▼

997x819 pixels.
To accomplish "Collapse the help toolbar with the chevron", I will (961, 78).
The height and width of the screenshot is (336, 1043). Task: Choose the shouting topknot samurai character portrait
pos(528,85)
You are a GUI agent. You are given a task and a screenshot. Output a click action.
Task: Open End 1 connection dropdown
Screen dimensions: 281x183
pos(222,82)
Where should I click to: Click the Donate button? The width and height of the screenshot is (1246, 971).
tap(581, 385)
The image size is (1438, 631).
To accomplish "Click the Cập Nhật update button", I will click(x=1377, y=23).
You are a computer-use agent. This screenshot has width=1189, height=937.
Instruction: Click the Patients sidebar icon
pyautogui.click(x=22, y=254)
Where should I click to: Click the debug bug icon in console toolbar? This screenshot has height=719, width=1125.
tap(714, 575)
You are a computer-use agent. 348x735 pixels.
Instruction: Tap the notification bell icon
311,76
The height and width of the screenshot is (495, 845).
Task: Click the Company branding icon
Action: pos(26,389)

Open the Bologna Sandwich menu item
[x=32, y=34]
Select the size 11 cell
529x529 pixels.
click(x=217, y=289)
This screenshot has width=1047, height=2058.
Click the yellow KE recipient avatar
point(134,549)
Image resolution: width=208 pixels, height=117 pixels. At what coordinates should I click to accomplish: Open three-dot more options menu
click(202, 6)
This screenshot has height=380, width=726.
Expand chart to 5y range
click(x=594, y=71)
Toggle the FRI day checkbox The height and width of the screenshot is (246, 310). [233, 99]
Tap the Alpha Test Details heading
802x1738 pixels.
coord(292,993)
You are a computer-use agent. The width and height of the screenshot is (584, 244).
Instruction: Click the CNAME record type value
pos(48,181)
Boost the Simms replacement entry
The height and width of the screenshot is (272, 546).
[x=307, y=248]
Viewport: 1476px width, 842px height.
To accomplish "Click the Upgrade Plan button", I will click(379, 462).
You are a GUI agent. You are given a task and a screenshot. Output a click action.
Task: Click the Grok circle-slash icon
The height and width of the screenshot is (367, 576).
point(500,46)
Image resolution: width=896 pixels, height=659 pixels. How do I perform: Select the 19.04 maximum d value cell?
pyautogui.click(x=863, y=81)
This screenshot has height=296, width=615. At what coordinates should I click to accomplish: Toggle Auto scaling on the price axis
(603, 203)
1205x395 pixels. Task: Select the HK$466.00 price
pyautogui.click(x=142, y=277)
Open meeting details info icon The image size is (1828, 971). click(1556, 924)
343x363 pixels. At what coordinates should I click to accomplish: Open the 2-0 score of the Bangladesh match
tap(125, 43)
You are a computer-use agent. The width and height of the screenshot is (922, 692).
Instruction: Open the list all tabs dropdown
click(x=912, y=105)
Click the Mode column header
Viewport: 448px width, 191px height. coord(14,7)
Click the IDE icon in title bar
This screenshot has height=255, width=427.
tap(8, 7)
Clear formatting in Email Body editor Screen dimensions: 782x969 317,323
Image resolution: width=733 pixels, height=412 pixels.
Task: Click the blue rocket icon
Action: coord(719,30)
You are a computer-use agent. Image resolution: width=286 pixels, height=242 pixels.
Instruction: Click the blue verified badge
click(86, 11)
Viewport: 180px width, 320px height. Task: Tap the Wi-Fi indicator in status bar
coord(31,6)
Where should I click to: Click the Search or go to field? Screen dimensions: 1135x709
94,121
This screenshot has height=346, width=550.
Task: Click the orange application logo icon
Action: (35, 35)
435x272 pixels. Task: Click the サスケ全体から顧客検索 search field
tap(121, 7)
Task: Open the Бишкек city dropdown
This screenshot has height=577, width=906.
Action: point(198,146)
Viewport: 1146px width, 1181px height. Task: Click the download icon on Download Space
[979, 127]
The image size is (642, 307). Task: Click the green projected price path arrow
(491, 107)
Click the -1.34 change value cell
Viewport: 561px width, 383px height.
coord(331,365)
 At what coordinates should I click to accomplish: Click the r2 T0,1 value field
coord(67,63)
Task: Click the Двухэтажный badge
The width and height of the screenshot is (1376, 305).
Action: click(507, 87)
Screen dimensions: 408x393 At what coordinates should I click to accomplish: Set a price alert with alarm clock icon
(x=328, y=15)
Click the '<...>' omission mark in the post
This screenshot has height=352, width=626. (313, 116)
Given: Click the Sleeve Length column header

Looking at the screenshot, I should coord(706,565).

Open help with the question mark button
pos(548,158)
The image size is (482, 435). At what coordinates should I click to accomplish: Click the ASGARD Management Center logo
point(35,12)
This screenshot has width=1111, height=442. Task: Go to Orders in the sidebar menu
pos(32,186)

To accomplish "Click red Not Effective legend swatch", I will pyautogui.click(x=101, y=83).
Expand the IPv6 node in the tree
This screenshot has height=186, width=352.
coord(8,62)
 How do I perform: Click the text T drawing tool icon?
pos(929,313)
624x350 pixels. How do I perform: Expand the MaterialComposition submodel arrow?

▲

To do.
From the records above, work out how many lines contain the string "computer". Give only the number.

Output.
5